Tiffani Ziemann, former Title IX coordinator at the college, said that it is difficult to determine the cause for the decrease in reporting. Ziemann left the role Oct. 6 to take the position of director of leadership education for the fraternity Delta Tau Delta, which has chapters at colleges across the country.
“It really is hard to say because we don’t know if numbers are going down because it is happening less often or if people are choosing to report less,” Ziemann said.
Ziemann said the data only reflects reports from on-campus instances of rape, as the Clery Act does not require off-campus instances to be included.
Ziemann said that although she would ideally love to see a campus with no reports because sexual assault is happening less often, she said that she is happy to see that people are reporting and using resources that Public Safety and her office offer.
“I don’t want them happening, but at least I know people know they have options to go make reports,” she said.
No incidents of dating violence or domestic violence were reported in 2016, compared with three reports of dating violence and two reports of domestic violence in 2015.

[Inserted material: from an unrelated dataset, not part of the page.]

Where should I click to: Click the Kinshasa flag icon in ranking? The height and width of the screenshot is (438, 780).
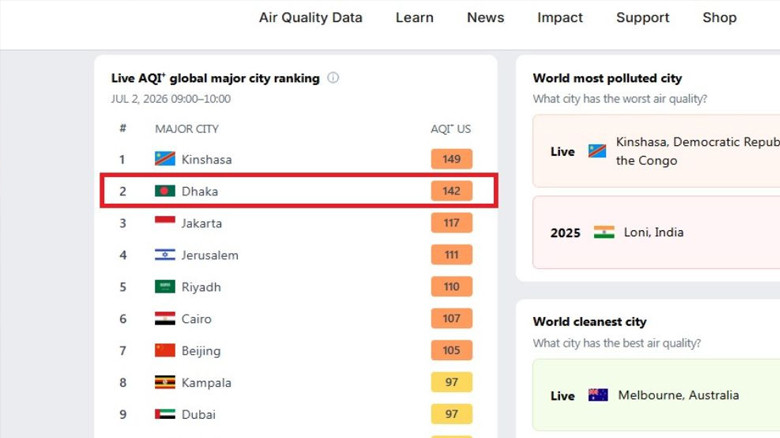(x=165, y=159)
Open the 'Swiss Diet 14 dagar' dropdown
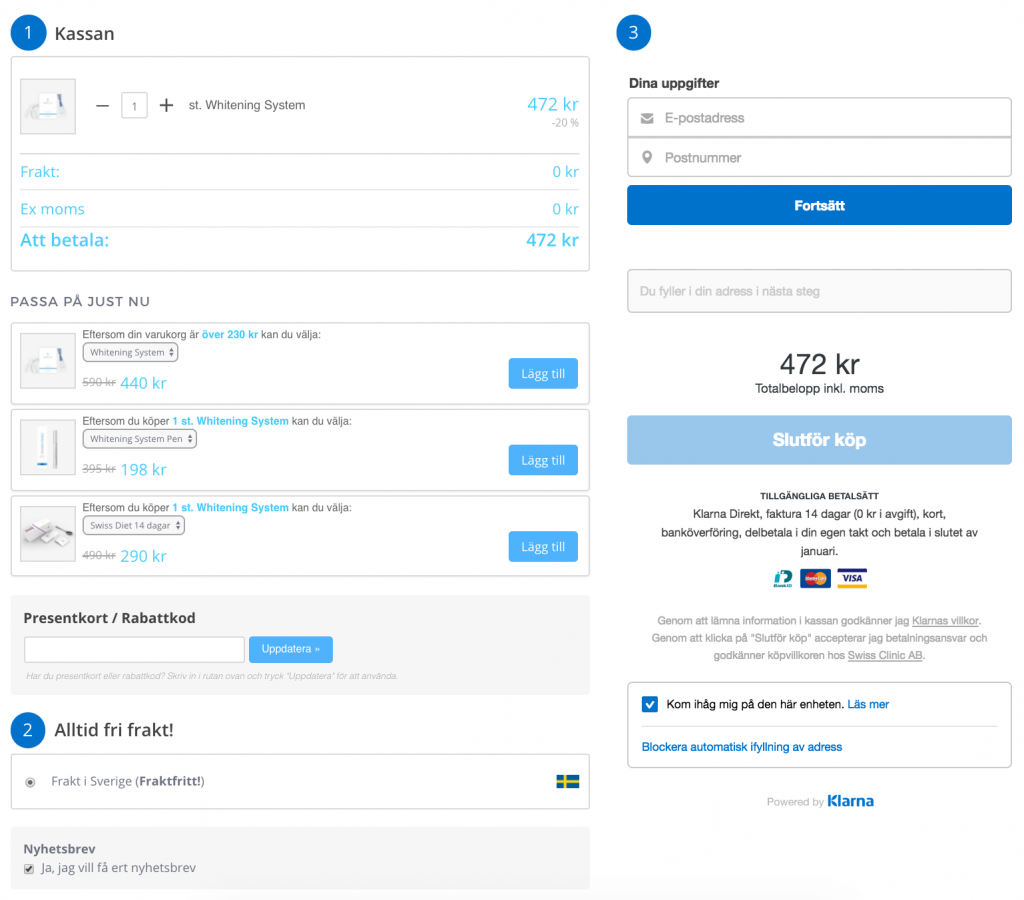The width and height of the screenshot is (1024, 900). [133, 525]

In 2016, there was a decrease of drug abuse violations that resulted in disciplinary action. There were 268 violations in 2016 and 333 in 2015. There were 16 arrests resulting from drug abuse violations, compared with 12 in 2015.
There were 343 liquor violations that resulted in disciplinary action in 2016. In 2015, there were 342 liquor violations that resulted in disciplinary action.
Michael Leary, assistant director for the Office of Judicial Affairs, said last year that he expected the number of alcohol-related crimes to increase in 2016 because of incoming students’ lack of awareness of the Office of Residential Life’s new policy regarding the prohibition of minors having alcohol containers and “drinking paraphernalia.”
Leary said that the college did a good job of relaying information regarding the Residential Life policy to students and that that contributed to the lack of increase.
Tom Dunn, lieutenant in the Office of Public Safety and Emergency Management, said the data has remained consistent compared with 2015. He said that Public Safety has been trying to increase student awareness of how important it is to report crimes.
“I think even if our numbers sometimes increase slightly, if the trend is a slight increase, I think it’s attributing to better education and people knowing ‘I’m going to call and do the right thing,’” Dunn said.
Assistant News Editor Sierra Guardiola contributed reporting.